Nobody has ever said anything like, “Well, when I turned up for the first class, I was a little unsure if I was in the right place because I didn’t know anyone in the class. It was only when I saw the class name written on the board that I realised I was in the right place. Then I felt a little uncomfortable with anyone looking at me, and then I just grabbed the first free seat I could quickly see, which was up front to the right. The second week I noticed that most people were sitting in the same seat they were in week one, and I felt that sitting in the same seat made the most sense. In subsequent weeks, I didn’t even consider any other seat, as I sort of felt that this was my seat now.”
Every one of us is constantly doing a version of filtering our understanding of the world and our actions through this “class seating” or reverse-engineered type of thinking, knowing this means we can be less rigid about what we think about the world, especially the negative and limiting thoughts. Again, the moral of the story is, “Don’t automatically believe everything you think”.
One danger here is the thought, “Well, if the negative things I think about myself are just likely fantasies, then doesn’t that mean all the good things I think about myself are just as made up too? Isn’t that only fair?” There’s no rule that you can’t embrace, focus, expand and grow the functional ideas about yourself and starve focus from the “negative fictions” about yourself.

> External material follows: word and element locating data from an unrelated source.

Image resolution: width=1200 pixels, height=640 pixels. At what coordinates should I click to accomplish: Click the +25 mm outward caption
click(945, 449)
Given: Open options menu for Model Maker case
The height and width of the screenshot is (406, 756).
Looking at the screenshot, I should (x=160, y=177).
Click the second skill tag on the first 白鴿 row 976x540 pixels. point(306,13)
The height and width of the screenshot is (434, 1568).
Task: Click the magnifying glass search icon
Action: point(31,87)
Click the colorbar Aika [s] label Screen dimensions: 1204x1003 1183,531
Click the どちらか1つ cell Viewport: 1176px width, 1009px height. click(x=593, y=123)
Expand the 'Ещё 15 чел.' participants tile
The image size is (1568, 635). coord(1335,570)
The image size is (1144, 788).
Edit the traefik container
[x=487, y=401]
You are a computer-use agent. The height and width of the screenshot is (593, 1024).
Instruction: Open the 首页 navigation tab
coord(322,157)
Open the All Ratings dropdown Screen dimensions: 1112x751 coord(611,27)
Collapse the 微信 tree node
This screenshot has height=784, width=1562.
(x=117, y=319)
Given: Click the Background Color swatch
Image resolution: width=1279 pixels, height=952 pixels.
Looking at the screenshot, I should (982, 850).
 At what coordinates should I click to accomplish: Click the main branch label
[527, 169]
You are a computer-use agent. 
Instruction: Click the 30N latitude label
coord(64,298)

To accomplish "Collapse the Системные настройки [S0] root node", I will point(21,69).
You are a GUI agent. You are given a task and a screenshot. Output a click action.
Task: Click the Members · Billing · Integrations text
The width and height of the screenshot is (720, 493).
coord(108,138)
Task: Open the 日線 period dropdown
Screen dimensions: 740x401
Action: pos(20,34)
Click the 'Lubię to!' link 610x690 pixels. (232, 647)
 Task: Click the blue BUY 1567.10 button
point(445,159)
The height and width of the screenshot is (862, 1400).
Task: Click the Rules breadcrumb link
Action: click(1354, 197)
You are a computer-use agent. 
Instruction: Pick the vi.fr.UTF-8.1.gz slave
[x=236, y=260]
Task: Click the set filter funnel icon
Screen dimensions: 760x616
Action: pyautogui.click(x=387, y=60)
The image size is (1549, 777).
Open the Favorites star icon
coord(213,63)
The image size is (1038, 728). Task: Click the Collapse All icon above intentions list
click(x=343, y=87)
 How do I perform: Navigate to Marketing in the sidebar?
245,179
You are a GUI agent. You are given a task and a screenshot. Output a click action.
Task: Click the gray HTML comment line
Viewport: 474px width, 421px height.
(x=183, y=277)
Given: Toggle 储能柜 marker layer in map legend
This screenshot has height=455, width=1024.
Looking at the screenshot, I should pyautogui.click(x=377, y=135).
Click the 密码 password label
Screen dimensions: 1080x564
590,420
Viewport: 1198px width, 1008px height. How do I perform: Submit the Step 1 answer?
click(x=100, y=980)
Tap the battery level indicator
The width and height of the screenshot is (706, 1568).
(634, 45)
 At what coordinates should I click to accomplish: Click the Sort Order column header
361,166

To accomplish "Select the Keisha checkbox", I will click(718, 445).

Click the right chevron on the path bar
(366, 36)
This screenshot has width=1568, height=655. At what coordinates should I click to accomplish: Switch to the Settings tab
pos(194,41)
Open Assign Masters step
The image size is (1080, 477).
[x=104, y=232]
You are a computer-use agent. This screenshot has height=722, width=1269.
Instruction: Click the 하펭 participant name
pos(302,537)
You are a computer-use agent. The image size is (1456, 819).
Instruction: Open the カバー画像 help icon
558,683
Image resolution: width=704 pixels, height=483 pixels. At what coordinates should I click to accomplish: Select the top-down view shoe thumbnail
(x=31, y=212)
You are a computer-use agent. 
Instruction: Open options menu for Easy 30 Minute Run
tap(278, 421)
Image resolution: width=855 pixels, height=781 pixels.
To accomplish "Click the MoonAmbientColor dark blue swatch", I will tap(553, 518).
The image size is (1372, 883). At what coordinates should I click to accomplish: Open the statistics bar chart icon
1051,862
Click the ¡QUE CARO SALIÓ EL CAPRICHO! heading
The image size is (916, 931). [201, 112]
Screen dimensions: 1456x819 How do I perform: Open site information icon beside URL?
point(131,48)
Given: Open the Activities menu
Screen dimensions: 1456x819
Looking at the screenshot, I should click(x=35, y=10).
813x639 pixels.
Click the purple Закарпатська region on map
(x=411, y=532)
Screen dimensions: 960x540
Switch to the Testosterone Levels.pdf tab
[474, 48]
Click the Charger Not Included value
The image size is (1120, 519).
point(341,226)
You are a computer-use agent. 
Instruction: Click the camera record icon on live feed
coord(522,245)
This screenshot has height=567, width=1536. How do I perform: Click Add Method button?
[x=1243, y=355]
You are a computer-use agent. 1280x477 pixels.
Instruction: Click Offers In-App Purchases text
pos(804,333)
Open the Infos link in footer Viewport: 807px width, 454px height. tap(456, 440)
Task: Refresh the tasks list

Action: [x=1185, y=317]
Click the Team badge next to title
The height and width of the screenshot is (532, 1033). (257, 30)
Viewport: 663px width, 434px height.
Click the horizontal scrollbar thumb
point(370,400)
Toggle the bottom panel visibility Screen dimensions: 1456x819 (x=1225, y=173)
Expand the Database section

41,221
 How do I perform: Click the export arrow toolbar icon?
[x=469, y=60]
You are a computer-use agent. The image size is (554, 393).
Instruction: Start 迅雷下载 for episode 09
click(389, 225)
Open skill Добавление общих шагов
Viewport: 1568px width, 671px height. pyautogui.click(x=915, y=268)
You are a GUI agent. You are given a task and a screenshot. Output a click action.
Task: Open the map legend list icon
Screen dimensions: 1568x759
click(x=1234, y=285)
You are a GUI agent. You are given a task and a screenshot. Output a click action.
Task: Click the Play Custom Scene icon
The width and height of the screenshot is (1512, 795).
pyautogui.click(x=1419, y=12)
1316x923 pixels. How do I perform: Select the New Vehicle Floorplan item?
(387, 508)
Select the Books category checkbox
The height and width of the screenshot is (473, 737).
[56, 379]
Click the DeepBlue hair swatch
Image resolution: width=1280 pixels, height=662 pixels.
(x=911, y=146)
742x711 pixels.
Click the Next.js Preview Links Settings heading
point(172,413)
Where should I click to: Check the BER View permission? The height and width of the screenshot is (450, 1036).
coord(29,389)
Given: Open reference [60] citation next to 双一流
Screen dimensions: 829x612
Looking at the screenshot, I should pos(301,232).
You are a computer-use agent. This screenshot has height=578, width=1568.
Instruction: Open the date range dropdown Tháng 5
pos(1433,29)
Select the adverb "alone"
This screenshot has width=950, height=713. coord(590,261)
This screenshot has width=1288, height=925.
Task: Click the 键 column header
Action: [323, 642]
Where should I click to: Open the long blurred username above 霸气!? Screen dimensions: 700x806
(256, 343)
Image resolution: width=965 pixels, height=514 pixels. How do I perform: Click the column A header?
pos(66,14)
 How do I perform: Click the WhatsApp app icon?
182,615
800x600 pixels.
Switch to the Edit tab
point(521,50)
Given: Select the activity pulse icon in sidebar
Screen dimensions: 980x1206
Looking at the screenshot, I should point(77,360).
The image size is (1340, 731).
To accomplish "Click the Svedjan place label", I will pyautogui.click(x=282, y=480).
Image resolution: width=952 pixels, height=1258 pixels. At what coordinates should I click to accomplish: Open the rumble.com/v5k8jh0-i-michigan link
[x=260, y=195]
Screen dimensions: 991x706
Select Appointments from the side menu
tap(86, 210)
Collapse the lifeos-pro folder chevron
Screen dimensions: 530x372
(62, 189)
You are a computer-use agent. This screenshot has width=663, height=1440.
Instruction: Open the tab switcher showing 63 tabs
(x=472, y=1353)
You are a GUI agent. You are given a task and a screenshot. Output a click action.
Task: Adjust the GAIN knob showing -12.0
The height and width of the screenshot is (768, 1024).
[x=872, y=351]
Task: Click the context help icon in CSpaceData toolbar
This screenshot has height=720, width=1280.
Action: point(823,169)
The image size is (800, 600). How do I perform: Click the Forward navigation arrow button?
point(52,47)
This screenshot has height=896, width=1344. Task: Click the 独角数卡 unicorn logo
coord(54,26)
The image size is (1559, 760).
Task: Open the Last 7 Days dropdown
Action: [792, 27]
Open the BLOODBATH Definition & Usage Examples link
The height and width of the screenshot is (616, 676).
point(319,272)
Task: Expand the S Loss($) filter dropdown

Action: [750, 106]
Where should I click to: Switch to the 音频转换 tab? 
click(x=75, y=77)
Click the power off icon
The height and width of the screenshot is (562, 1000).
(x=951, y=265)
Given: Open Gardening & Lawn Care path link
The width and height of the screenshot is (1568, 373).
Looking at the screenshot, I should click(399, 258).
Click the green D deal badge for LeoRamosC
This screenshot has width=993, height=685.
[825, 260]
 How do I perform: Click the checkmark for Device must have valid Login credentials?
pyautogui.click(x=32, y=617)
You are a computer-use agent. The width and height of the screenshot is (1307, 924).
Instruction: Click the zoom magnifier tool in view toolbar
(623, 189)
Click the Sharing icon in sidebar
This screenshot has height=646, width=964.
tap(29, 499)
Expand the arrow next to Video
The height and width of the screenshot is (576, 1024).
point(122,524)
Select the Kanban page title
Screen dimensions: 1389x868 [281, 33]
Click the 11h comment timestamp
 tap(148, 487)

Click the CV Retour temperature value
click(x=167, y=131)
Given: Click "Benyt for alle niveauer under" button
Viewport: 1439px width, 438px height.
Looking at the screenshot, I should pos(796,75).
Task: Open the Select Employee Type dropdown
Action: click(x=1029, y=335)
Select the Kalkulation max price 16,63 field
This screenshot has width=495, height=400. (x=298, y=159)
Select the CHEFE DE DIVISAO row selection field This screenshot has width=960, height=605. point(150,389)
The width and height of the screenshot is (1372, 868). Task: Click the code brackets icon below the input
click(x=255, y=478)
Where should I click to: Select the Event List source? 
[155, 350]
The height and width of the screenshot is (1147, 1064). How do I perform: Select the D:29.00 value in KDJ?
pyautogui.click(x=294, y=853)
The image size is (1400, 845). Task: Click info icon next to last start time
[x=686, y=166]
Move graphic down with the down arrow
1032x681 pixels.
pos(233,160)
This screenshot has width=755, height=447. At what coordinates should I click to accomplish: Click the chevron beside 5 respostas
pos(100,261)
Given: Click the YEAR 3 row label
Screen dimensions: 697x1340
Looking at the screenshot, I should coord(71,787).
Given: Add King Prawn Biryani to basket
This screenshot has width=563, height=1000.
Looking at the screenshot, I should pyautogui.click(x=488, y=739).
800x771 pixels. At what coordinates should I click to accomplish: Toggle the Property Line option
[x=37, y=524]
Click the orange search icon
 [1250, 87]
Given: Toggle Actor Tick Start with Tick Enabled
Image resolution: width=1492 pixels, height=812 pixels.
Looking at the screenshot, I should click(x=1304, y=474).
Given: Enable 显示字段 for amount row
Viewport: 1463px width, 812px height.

It’s not about what constitutes objective reality. There may be objective reality underneath your thoughts in a particular situation, and your thoughts might theoretically be a good map of that objective reality. However, you will never know this objective reality. The reason is, there are billions of potential pieces of data in your potential awareness in any situation, and you have no way to effectively process all of them simultaneously to get to the bottom of it. You will have certain grooves and biases that you employ to try to make sense of the world in a moment-to-moment way. Your evolved biology will bias and direct your attentional focus to novelty. Historically, this would help move the needle on your ability to find threats, food, mates, and so on. Your beliefs will also act as automatic attentional focus mechanisms. In this way, your beliefs will become a shorthand for your perception of reality or a type of “aftermarket instinct”. These “rules” are usually unconscious and fit very much into the “class seating paradigm”. A socially anxious person is more likely to view silence in a conversation as a signal or proof that the other person thinks they are boring or proof that they are unskilled at keeping a conversation going effectively. We can sidestep the fruitless search for an objective reality. Which phrase is true: “Look before you leap” or “She who hesitates is lost”? Maybe neither. But they both can’t be “true”, as they are opposite ideas. As we’ve talked about before, it is the context you are in which determines what might be a more optimal thought and idea. With high physical risk and low potential payoff, “Look before you leap” would be more optimal. However, with high potential payoff and low physical or other risk, “She who hesitates is lost” would be more optimal. Let go of finding objective reality and pursue instead the best subjective version of reality which is most functional for you in living your values and achieving your goals and dreams.